CourtMichigan Court of Appeals
DecidedAugust 12, 2021
Docket351516
StatusUnpublished

This text of Devry Graham v. Shawn Altadonna (Devry Graham v. Shawn Altadonna) is published on Counsel Stack Legal Research, covering Michigan Court of Appeals primary law. Counsel Stack provides free access to over 12 million legal documents including statutes, case law, regulations, and constitutions.

Bluebook
Devry Graham v. Shawn Altadonna, (Mich. Ct. App. 2021).

Opinion

If this opinion indicates that it is “FOR PUBLICATION,” it is subject to revision until final publication in the Michigan Appeals Reports.

STATE OF MICHIGAN

COURT OF APPEALS

DEVRY GRAHAM, UNPUBLISHED August 12, 2021 Plaintiff-Appellant,

v No. 351516 Wayne Circuit Court SHAWN ALTADONNA, GREENWICH TIME, LC No. 18-001623-NO INC., and THE KEEP,

Defendants-Appellees.

Before: LETICA, P.J., and SERVITTO and M. J. KELLY, JJ.

PER CURIAM.

In this dramshop action, plaintiff appeals as on leave granted1 the trial court’s orders granting summary disposition in favor of defendants Greenwich Time, Inc., (“Greenwich”) and The Keep.2 On appeal, plaintiff argues that the trial court erred by granting summary disposition in favor of Greenwich and The Keep because there was sufficient circumstantial evidence and associated inferences that defendant Shawn Altadonna was visibly intoxicated when he was served alcohol at Greenwich and The Keep. We affirm.

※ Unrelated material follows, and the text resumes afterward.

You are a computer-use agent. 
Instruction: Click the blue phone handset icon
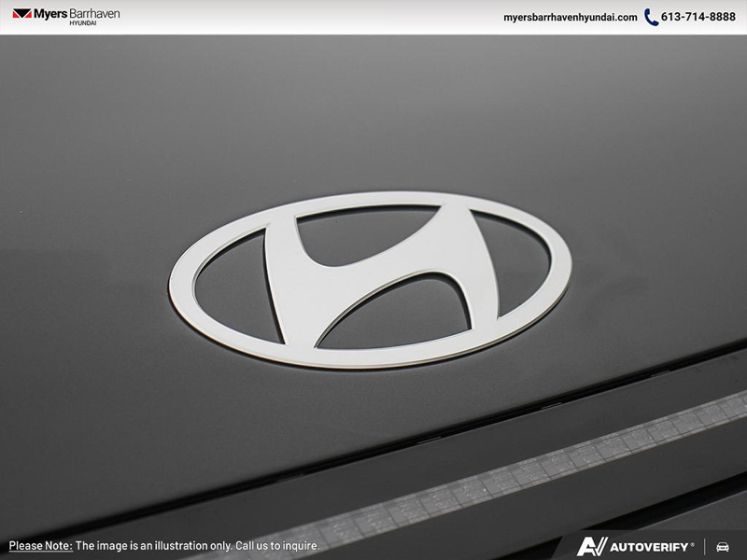point(651,17)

After work on Friday, April 21, 2017, Altadonna went to Greenwich for some food and drinks. He finished eating around 8:00 p.m. or 9:00 p.m., at which time his wife, Elizabeth Altadonna, and her friend, Patrick Ballnik, joined him at Greenwich. Altadonna testified that he drank one 12-ounce beer and a double shot of whiskey. Neither Elizabeth nor Ballnik saw Altadonna exhibit any signs of visible intoxication, and Altadonna did not consider himself to be

1 After this Court denied plaintiff’s application for leave to appeal, Graham v Altadonna, unpublished order of the Court of Appeals, entered March 6, 2020 (Docket No. 351516), our Supreme Court remanded for consideration as on leave granted. Graham v Altadonna, 506 Mich 945; 949 NW2d 723 (2020). 2 Because the issue in the trial court and on appeal is solely whether Greenwich and The Keep face any dramshop liability, any references to “defendants” relates only to Greenwich and The Keep.

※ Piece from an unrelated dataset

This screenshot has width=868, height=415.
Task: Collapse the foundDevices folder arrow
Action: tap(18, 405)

-1- visibly intoxicated. The manager of Greenwich testified that he did not remember Altadonna visiting Greenwich that night, but he did not receive any reports that Altadonna was visibly intoxicated. The two servers who worked at Greenwich on the night in question averred that Altadonna “conducted himself appropriately,” and that they never observed him demonstrating signs of visible intoxication. Before the manager’s deposition, he spoke with the two servers about that night, and from what the manager gathered, neither server could remember what Altadonna had to drink

About 30 minutes after Elizabeth and Ballnik joined Altadonna at Greenwich, the trio left and went next door to The Keep. At The Keep, Altadonna was served one old fashioned, which generally contains two ounces of whiskey. At The Keep, Elizabeth and Ballnik did not observe that Altadonna was visibly intoxicated and Altadonna did not consider himself to be visibly intoxicated. The manager of The Keep did not remember Altadonna from that night, but his staff did not report any incidents of “unruly” behavior.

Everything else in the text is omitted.